Lorsque le jeune violoncelliste Daigo
(Masahiro Motoki) voit son orchestre dissous, c'est la déception de trop
après des années d'effort et il décide de retourner vivre dans la
maison de sa mère, dans la région dans le département de Yamagata. En
quête d'emploi, une annonce nébuleuse l'amène à postuler malgré lui dans
une entreprise de pompes funèbres. Le facétieux patron (Tsutomu
Yamazaki) l'engage en dépit de son inexpérience. Nous découvrons donc ce
monde à travers le regard de ce héros novice, et la singularité de ces
rites se conjugue à un regard finalement assez universel sur notre
regard face à la mort. Le scénario se montre didactique tout en faisant
preuve d'humour avec un Daigo "figurant" d'une démonstration filmée de
mise en bière puis quelque peu dégouté par un premier contact avec un
cadavre décrépi.
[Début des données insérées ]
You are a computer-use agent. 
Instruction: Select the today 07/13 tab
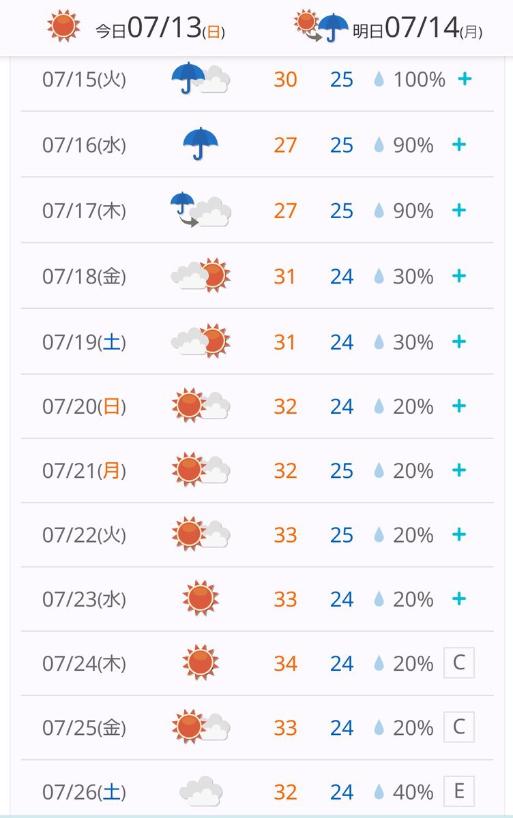pos(136,27)

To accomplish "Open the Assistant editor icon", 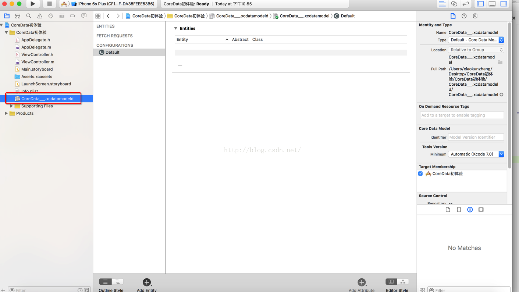I will point(454,4).
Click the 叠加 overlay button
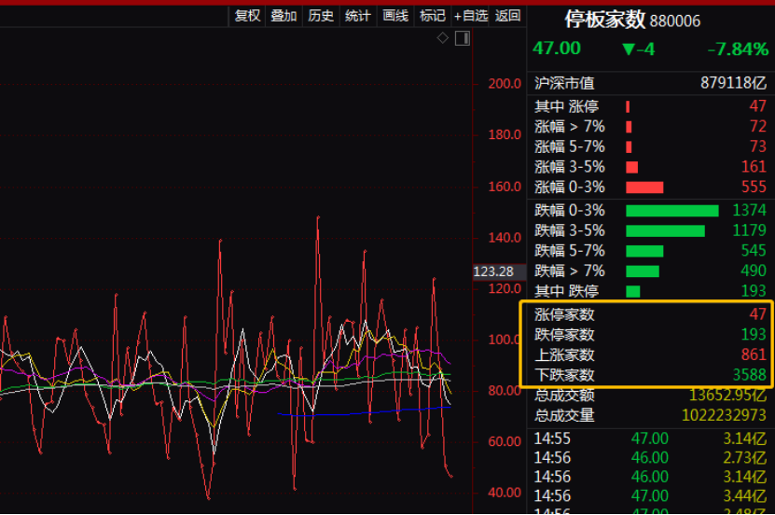 (x=284, y=15)
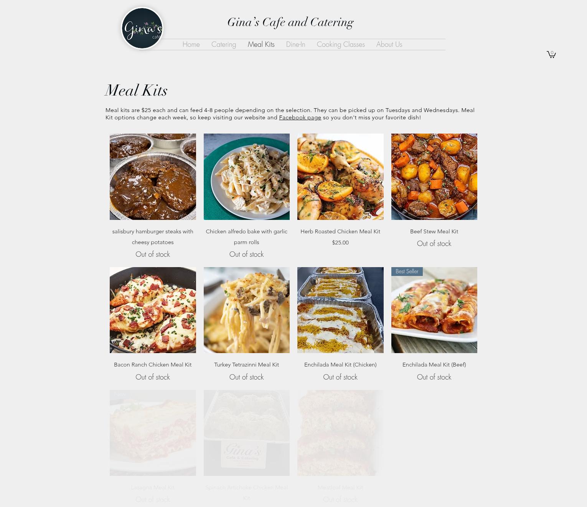The height and width of the screenshot is (507, 587).
Task: Go to the Home menu item
Action: 191,45
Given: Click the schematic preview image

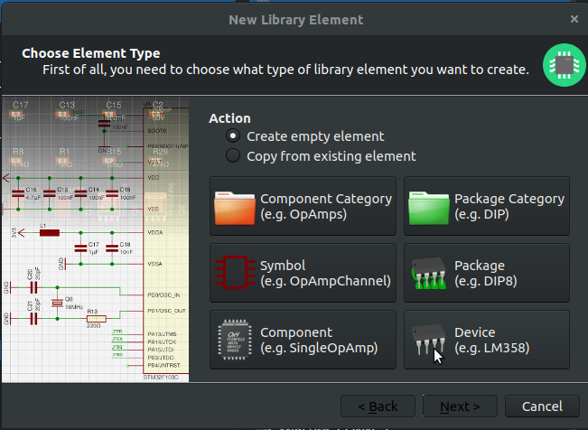Looking at the screenshot, I should (95, 239).
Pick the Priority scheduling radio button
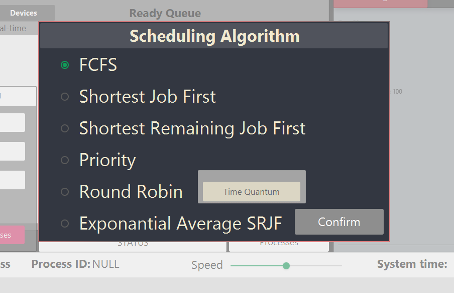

La distance ou le contact cru à la mort s'exprime par
ces deux scènes et c'est lorsque le rituel se dévoilera en son entier
que se comprendra la démarche du film. La première cérémonie voit donc
Daigo et son patron exposé au corps d'une mère de famille défunte dont
les traits marqués semblent dû à une longue maladie.
Le regard à la
photo de la disparue précédent le rite traduit sans un mot l'empathie et
la volonté de lui faire honneur avant que la méticulosité des gestes,
du soin du lavement, de la posture respectueuse et du maquillage délicat
redonnant vie à ses traits l'expriment par le geste. L'émotion du veuf
au départ hostile montre ainsi le mort sous le jour le plus lumineux
avant les adieux et un possible voyage dans l'au-delà. Le schéma se
répétera avec une problématique toujours différente (dont celle
inattendue où le sexe du disparu n'est pas ce qu'il parait être) où à
chaque fois la bienveillance et le soin des employés atténuent la
douleur et les rapports conflictuels au disparu. L'erreur de formulation
du nom de l'entreprise contenue dans l'annonce qui évoquait une "aide
au départ" prend donc tout son sens dans la poignante illustration de
cette ultime séparation.
La dissimulation de son nouveau métier de
Daigo à son épouse Mika (Ryōko Hirosue) puis son dégout quand elle
l'apprendra ainsi que l'hostilité de son entourage témoigne de la
dimension taboue de la mort au Japon. Le métier de violoncelliste
originel de Daigo permet d'introduire sa gestuelle délicate qui son
prolongera de son instrument aux mort et également de l'entourer du
voile du souvenir. Daigo ravivent les souvenirs des endeuillés en
redonnant vie et dignité aux traits des disparus, tandis que ce retour
dans sa région et maison natale le ramène également à son passé.
Les
vues majestueuse de cette campagne du département de Yamagata, les
réminiscences formelles associées à la maison d'enfance (ce panoramique
nous faisant passer de l'âge adulte à l'enfance de Daigo) ainsi que la
nostalgie apaisée qu'évoque le violoncelle forment un tout participant à
la reconstruction de notre héros. Seul élément manquant, le visage de
ce père qui l'a abandonné et que la rancœur empêche de reconstituer les
contours. Daigo devra donc littéralement suivre le même cheminement que
tous ceux qu'il a tant aidé. Le très touchant épilogue fait totalement
oublier la relative facilité du rebondissement final par l'émotion
sincère qu'il véhicule. En paix avec lui-même et serein dans son rapport
aux autres, Daigo peut désormais suivre sa voie. Un bien beau film
récompensé de l'Oscar du meilleur film étranger en 2009.